Document excerpt:
Since the onset of the industrial revolution, humans have been the main contributors to earths environmental crisis. From greenhouse gas emissions, ozone depletion and global warming to deforestation, plastic pollution and illegal animal trade, we have managed to wreak havoc on earth. In the past few decades, we started to comprehend the magnitude of our destruction and have tried to become more sustainable. But at this stage of the game, being sustainable isn’t good enough.
If we had to calculate humanity’s annual demand for earth’s natural resources in 2020 and compare this to the time it takes for earth to replenish those resources, we would have crossed the threshold of consuming more than can be replenished by 22 August. Meaning that everything consumed between 23 August and 31 December 2020, representing 36% of our consumption, was borrowed. And 2020 was an improvement on previous years, with the pandemic causing a temporary pause in human activity and a slowing down of our destructive tendencies. This date is commonly referred to as “Earth Overshoot Day” and is a simple calculation of humanity’s demand for resources in a year less the amount of ecological resources earth is able to generate in a year. For the past 50 years we have been consuming more than earth can replenish. el

Which brings me to the flaws of our sustainability efforts. The core premise behind sustainability is “to maintain at a certain level” or “to avoid depletion of natural resources”. In our case, we have been depleting our natural resources for decades and efforts to reduce our ecological footprint aren’t good enough. “Reduction” simply means “do less” …but less harm is still harm. Don’t get me wrong, it is a very good first step, and thankfully we have been on the sustainability journey we have been on, but it still isn’t good enough. Even if we eventually reach an equilibrium of doing no harm, we will still need to repair five decades of damage.
Which is why we need to evolve our discussion from sustainability to regeneration.
Regeneration refers to the ability to replace, restore and renew. Unlike the intent of sustainability, which is to keep things as they are, the intent of regeneration is to make things better. One of the worlds gurus on regenerative business is Carol Sanford who wrote the book “The Regenerative Business” and she says that she always saw the incompleteness and shortfall of sustainability and felt that a new idea was needed, one that was more than “less bad”. Sanford says that regenerative businesses don’t waste time on trying to solve existing problems because this traps you into trying to improve what is already in the system, and that we have to find revolutionary ways to make things better rather than evolutionary ways to make things less bad.
Sustainability initiatives are rooted in trying to fix an existing problem with the consequence that all initiatives are centred around actively trying to do less harm. But doing less harm is not good enough and we need to find solutions that will make things better. Initiatives that will replace, restore and renew.
That’s why we need to stop talking sustainability and start talking regeneration.

Supplied records:
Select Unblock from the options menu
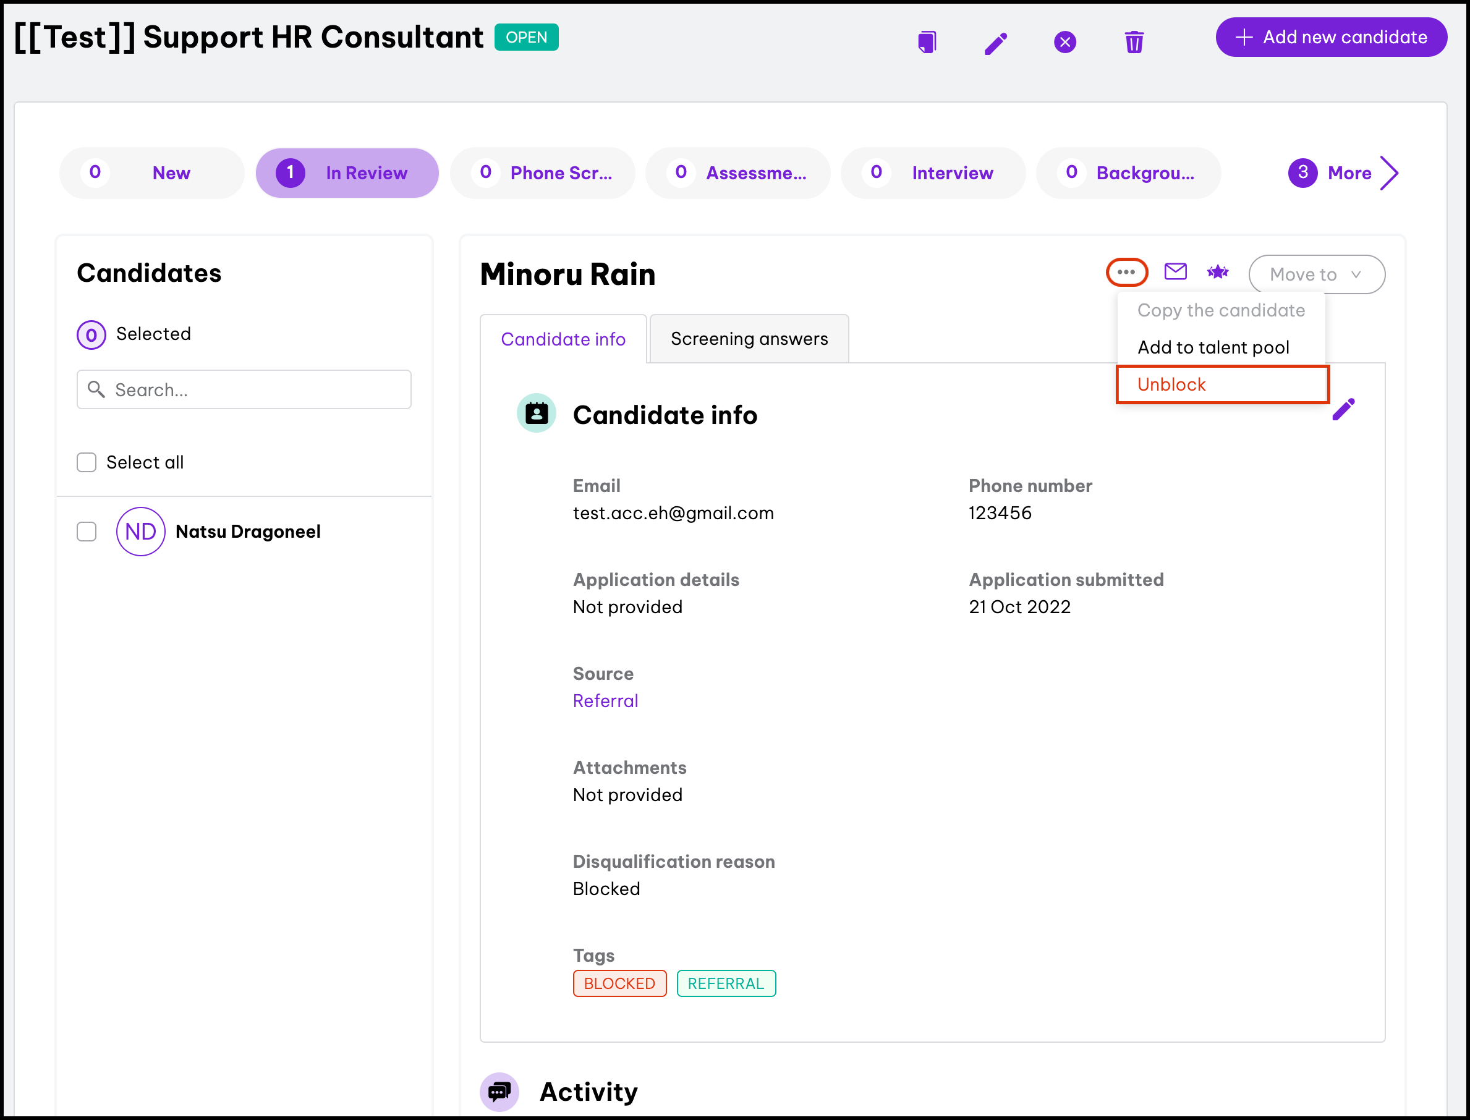The width and height of the screenshot is (1470, 1120). (1171, 385)
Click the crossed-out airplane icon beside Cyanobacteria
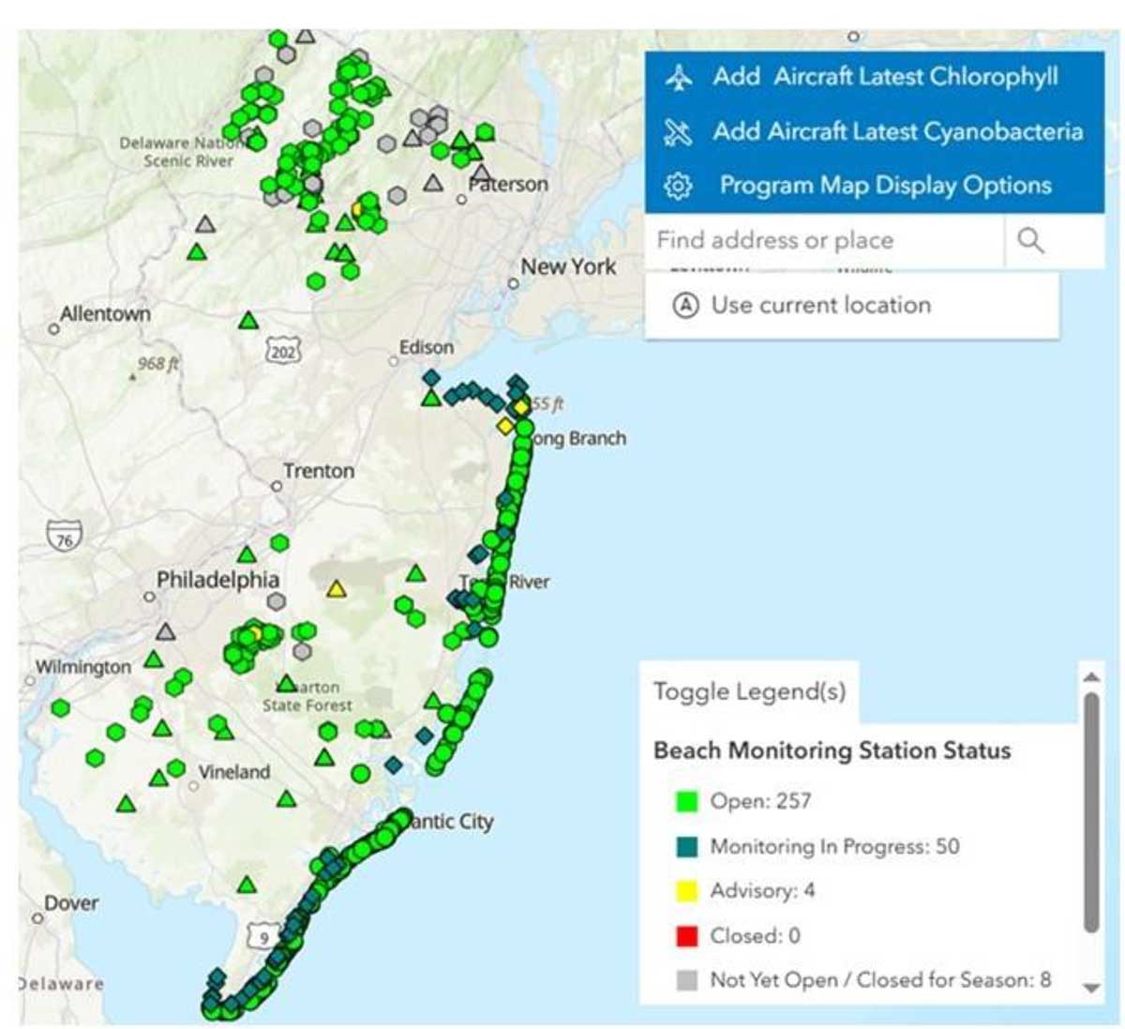The height and width of the screenshot is (1029, 1125). 678,132
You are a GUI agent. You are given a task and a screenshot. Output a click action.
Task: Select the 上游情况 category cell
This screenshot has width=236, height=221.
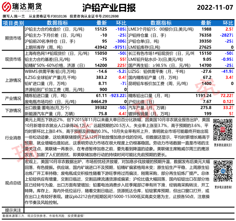tap(13, 80)
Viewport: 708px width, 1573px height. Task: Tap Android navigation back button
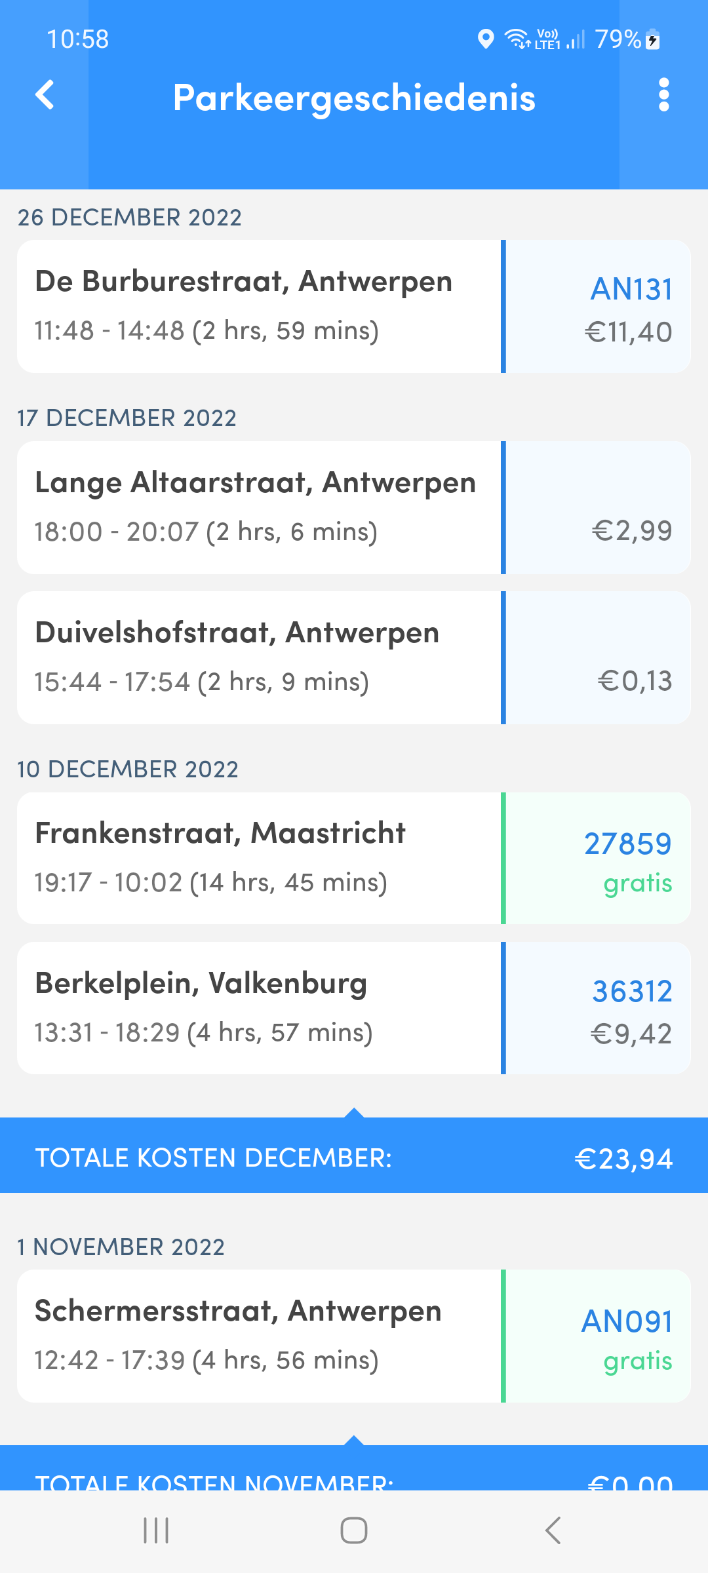point(553,1531)
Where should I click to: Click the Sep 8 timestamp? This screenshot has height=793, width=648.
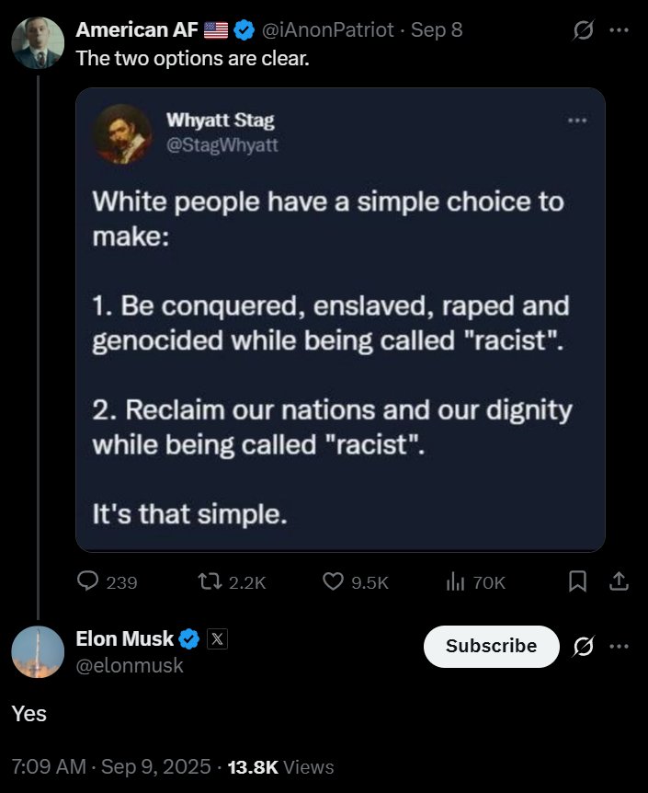point(437,29)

Things to do:
- A) Rewrite the paragraph of the article on regeneration that begins "Regeneration refers to the ability" as a short bulleted list that keeps its main facts.
- B) According to the article on regeneration, by what date in 2020 had humanity crossed the threshold of consuming more than earth could replenish?
- C) Copy the part of the article on regeneration between "Since the onset" and "sustainable isn’t good enough.", inclusive.
Answer using the article on regeneration alone.

Results for the exercise:
- A)
- Regeneration is the ability to replace, restore and renew.
- Sustainability aims to keep things as they are. Regeneration aims to make things better.
- Carol Sanford wrote "The Regenerative Business." She always saw sustainability as incomplete and felt a new idea was needed, one that was more than "less bad."
- She says regenerative businesses don't spend time on solving existing problems, because that traps you into improving what is already in the system.
- She says we need revolutionary ways to make things better, not evolutionary ways to make things less bad.

- B) By 22 August.

- C)
Since the onset of the industrial revolution, humans have been the main contributors to earths environmental crisis. From greenhouse gas emissions, ozone depletion and global warming to deforestation, plastic pollution and illegal animal trade, we have managed to wreak havoc on earth. In the past few decades, we started to comprehend the magnitude of our destruction and have tried to become more sustainable. But at this stage of the game, being sustainable isn’t good enough.